The combination of high breast density and high body mass index (BMI) increase breast cancer risk, with a stronger association found among postmenopausal women, according to research published December 23 in JAMA Network Open.
Both factors should be incorporated into risk classification in population-based screening, wrote a team led by Thi Xuan Mai Tran, PhD, from Hanyang University in South Korea.
"Women with overweight or obesity and dense breast tissue might benefit from tailored early screening strategies to detect breast cancer," Tran and colleagues wrote.
Dense breast tissue and obesity are known to individually be strong risk factors for breast cancer. However, there is controversy around the magnitude of the combined associations of these two factors with breast cancer risk, especially when it comes to menopausal status.
Tran's team sought to investigate the interaction for breast cancer risk between breast density, BMI, and menopausal status. The group evaluated data from 3.2 million premenopausal women with an average age of 45 years and 4.4 million postmenopausal women with an average age of 60 years from the Korean National Cancer Screening Program.

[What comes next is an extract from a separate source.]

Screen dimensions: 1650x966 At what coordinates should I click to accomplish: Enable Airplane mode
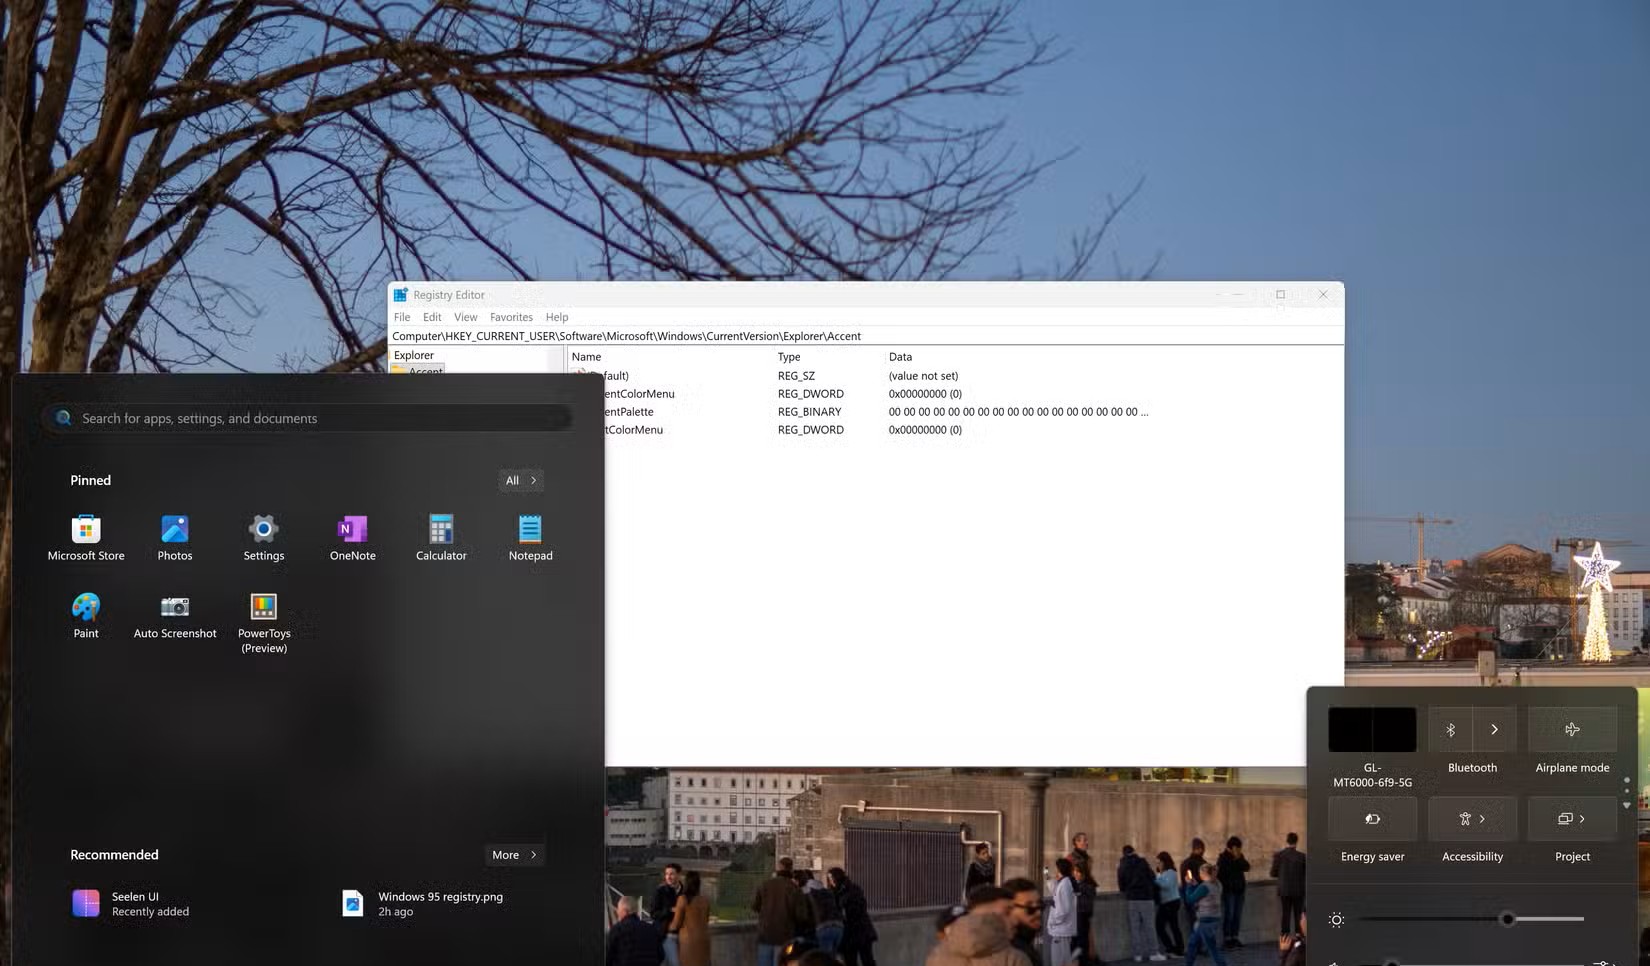[1571, 729]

Out of these, 34,466 cases of breast cancer were identified among the premenopausal group and 30,816 among the postmenopausal group.
The investigators found that increased breast density was associated with a higher risk of breast cancer in both premenopausal and postmenopausal women across the BMI categories.
Among premenopausal women, those in the BI-RADS 4 category had double the risk of breast cancer without taking BMI into account compared with those who were underweight and in the BI-RADS 1 category.
However, Tran's team also found that when breast density and BMI combined with breast cancer risk were considered, high breast density and high BMI had a "significant" positive interaction for both premenopausal and postmenopausal women -- especially the latter.
The researchers said this study's findings are generalizable to East Asian women, who tend to have a higher breast density than Western women. They added that their results could also be applied to Western populations of women with increasing obesity.
"Our findings suggest that breast density notification should be provided not as a stand-alone risk factor but as an adjunct factor with BMI for risk stratification in population-based mammographic screening settings for public health significance," the authors noted.
In an accompanying commentary, Claudia Mello-Thoms, PhD, of the University of Iowa in Iowa City called the team's results "surprising," writing that the study may have implications for breast cancer risk models, including ones used in the U.S.
"In light of the findings by Tran et al that the interaction between BMI and breast density is additive, it suggests that perhaps these models are in fact underestimating breast cancer risk by not taking into account both factors," she wrote.